» ABOUT THIS EXERCISE
In the records below, begin at the line containing "6b00f62a2c (1694, 124)" and end at the line containing "Reflect Studio'da seçili"; quote every line in that span exactly, including both boundary lines, and no others.

» Data extracted from a collection
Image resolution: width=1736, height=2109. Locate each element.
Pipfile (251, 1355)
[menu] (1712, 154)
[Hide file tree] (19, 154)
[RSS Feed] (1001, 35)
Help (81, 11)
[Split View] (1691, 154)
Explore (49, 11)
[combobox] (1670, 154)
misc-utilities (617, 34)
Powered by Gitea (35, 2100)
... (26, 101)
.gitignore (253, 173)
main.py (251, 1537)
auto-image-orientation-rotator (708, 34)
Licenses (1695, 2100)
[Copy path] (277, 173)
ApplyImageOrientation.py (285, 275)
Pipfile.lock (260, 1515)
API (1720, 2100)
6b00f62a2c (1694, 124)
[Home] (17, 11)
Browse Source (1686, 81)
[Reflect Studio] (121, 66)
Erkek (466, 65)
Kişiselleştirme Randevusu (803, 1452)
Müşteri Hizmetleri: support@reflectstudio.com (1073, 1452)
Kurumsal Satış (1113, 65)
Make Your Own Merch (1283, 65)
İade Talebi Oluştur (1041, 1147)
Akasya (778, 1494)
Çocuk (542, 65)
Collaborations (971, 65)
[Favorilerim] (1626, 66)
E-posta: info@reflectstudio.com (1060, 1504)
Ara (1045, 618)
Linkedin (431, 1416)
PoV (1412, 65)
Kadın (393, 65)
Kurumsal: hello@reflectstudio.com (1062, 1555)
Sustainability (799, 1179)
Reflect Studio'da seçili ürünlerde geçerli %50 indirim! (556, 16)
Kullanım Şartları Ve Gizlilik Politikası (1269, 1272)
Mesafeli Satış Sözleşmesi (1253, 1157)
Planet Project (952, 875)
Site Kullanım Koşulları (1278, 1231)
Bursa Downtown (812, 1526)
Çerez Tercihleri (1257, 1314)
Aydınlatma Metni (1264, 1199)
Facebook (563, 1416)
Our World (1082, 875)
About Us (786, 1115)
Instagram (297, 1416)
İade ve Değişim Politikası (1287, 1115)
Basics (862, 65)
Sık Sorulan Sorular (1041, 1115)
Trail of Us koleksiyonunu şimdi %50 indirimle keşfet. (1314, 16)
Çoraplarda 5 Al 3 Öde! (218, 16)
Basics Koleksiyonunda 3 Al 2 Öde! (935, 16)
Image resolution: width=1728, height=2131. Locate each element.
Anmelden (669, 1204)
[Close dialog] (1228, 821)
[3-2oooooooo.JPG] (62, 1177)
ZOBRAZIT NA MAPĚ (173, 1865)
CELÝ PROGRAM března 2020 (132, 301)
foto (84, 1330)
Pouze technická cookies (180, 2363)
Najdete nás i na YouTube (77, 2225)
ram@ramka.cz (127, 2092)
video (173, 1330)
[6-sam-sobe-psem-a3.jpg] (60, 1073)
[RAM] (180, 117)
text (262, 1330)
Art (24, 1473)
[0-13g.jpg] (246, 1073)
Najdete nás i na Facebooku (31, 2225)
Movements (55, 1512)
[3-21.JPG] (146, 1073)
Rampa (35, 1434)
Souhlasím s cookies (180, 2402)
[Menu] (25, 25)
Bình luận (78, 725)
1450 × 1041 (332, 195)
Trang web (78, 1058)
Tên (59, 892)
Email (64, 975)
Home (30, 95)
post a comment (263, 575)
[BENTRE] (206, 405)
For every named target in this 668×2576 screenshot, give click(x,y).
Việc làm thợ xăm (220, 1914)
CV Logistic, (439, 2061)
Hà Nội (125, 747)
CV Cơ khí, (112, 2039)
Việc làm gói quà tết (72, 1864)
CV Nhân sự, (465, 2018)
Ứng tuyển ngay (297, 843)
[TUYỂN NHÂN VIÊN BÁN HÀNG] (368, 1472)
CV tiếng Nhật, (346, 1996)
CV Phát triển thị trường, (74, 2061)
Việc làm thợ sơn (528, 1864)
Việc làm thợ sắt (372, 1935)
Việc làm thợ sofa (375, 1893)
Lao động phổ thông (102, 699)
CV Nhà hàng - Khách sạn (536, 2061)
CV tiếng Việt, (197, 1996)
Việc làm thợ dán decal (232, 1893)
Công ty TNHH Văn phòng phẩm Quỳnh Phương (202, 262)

» RESULT BELOW
6b00f62a2c (1694, 124)
[Home] (17, 11)
Browse Source (1686, 81)
[Reflect Studio] (121, 66)
Erkek (466, 65)
Kişiselleştirme Randevusu (803, 1452)
Müşteri Hizmetleri: support@reflectstudio.com (1073, 1452)
Kurumsal Satış (1113, 65)
Make Your Own Merch (1283, 65)
İade Talebi Oluştur (1041, 1147)
Akasya (778, 1494)
Çocuk (542, 65)
Collaborations (971, 65)
[Favorilerim] (1626, 66)
E-posta: info@reflectstudio.com (1060, 1504)
Ara (1045, 618)
Linkedin (431, 1416)
PoV (1412, 65)
Kadın (393, 65)
Kurumsal: hello@reflectstudio.com (1062, 1555)
Sustainability (799, 1179)
Reflect Studio'da seçili ürünlerde geçerli %50 indirim! (556, 16)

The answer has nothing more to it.